Sur ce point le premier ministre a été plutôt en retrait. En dehors des “guides” mis à la disposition des entrepreneurs pour accélérer la sortie du confinement et dont ils n’ont absolument pas besoin le programme est plutôt flou. Par exemple va-t-il s’agir d’un contrôle a priori ou a posteriori pour l’ouverture des magasins? Quelle sera la responsabilité des employeurs vis à vis de des mesures de protection individuelle sur le lieu de travail? Là aussi un programme de tests paraît utile avant de reprendre et il faut le déléguer. N’avons nous pas des ressources importantes dans le cadre de la médecine du travail?

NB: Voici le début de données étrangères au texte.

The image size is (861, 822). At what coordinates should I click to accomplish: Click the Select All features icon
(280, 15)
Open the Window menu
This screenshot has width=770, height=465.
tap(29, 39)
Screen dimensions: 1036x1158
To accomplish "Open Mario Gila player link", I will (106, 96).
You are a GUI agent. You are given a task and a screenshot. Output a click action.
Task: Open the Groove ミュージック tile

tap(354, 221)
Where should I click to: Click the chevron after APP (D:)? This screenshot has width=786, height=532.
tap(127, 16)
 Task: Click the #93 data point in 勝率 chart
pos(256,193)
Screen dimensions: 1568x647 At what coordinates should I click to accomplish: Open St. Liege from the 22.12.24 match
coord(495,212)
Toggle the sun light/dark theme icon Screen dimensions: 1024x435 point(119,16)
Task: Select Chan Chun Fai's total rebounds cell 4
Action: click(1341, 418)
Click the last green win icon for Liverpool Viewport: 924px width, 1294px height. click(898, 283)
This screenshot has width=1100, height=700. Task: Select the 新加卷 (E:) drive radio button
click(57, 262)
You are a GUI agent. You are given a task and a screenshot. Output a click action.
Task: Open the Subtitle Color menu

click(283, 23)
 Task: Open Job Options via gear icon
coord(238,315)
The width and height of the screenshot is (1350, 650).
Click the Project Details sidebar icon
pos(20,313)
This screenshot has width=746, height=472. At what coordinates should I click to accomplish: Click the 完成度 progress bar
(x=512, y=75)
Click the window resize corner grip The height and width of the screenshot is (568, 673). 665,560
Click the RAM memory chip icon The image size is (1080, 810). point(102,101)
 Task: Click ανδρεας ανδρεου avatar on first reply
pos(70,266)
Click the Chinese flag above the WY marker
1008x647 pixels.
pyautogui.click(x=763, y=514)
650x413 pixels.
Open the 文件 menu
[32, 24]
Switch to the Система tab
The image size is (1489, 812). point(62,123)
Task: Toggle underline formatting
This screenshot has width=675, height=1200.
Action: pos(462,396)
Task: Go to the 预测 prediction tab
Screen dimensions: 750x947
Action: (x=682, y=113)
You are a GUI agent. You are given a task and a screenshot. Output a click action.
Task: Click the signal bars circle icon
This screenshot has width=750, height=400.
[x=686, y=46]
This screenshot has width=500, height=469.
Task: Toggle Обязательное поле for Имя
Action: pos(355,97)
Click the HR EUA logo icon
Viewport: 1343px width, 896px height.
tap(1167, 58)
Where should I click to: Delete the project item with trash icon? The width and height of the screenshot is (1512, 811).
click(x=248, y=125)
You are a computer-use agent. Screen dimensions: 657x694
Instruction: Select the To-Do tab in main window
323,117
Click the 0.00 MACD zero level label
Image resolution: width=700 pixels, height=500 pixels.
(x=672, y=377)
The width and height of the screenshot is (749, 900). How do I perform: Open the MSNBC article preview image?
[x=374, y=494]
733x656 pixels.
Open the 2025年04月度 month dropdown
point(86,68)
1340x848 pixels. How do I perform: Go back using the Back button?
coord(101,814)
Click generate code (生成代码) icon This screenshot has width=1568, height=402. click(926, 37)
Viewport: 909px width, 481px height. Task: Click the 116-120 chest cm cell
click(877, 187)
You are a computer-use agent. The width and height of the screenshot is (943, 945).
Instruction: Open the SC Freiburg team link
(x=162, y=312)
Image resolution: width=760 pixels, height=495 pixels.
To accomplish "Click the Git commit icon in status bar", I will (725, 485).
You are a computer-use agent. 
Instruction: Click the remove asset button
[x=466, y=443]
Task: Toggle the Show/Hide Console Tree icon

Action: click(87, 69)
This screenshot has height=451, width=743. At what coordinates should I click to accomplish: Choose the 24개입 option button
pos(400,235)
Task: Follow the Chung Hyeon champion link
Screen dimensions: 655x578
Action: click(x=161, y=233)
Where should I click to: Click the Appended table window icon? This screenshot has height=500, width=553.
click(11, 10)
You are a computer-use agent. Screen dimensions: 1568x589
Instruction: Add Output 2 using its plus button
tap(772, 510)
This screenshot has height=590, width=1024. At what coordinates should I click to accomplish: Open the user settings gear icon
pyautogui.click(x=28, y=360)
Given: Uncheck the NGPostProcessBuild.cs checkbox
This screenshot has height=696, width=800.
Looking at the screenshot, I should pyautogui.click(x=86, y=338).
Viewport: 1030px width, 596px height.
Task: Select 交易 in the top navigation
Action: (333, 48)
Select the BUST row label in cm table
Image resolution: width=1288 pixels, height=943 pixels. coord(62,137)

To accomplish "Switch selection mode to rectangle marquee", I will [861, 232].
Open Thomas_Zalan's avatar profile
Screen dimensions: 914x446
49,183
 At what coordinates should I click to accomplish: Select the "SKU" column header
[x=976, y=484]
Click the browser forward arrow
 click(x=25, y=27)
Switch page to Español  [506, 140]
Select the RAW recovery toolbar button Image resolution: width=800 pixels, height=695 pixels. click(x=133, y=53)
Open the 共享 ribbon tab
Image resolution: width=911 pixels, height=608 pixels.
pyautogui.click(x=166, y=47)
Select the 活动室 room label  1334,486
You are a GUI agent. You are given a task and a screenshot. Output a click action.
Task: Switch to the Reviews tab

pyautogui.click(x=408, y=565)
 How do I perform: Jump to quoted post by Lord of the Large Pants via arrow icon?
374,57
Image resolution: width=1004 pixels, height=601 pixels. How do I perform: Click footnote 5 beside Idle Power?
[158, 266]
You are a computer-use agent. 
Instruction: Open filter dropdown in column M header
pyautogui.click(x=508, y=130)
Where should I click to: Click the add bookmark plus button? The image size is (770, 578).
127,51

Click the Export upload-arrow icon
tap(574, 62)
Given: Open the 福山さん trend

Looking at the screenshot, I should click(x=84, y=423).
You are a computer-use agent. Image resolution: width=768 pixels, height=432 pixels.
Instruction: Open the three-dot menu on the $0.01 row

La conversion du premier ministre est achevée. Que l’on apprécie ou pas les petites phrases sur les donneurs de leçon ou bien la bataille dont il aurait été le héros ou le Caliméro contre la bureaucratie, ces détails sont à garder en mémoire. Il reste assez de temps dans le quinquennat pour supprimer des pans entiers totalement inutiles de cette technostructure créée par Alain Juppé. E. Philippe en aura-t-il le courage?

Mais ce qui pose problème c’est la transmission de la politique de l'exécutif aux régions et aux communes. Le défi est là et des interrogations légitimes surgissent. L’élan de la base se produira-t-il? Les brigades vont elles enfin protéger les français en isolant les porteurs du virus? Les exécutifs des collectivités locales vont ils réussir à remettre en marche leurs salariés? Et à les charger de nouvelles tâches? Les fanatiques de l’anti-tracking vont ils finir par priver le pays des outils intelligents de la réponse à l’épidémie? Alors qu’ils cliquent tous les jours des dizaines de fois pour être traqués par les “cookies”?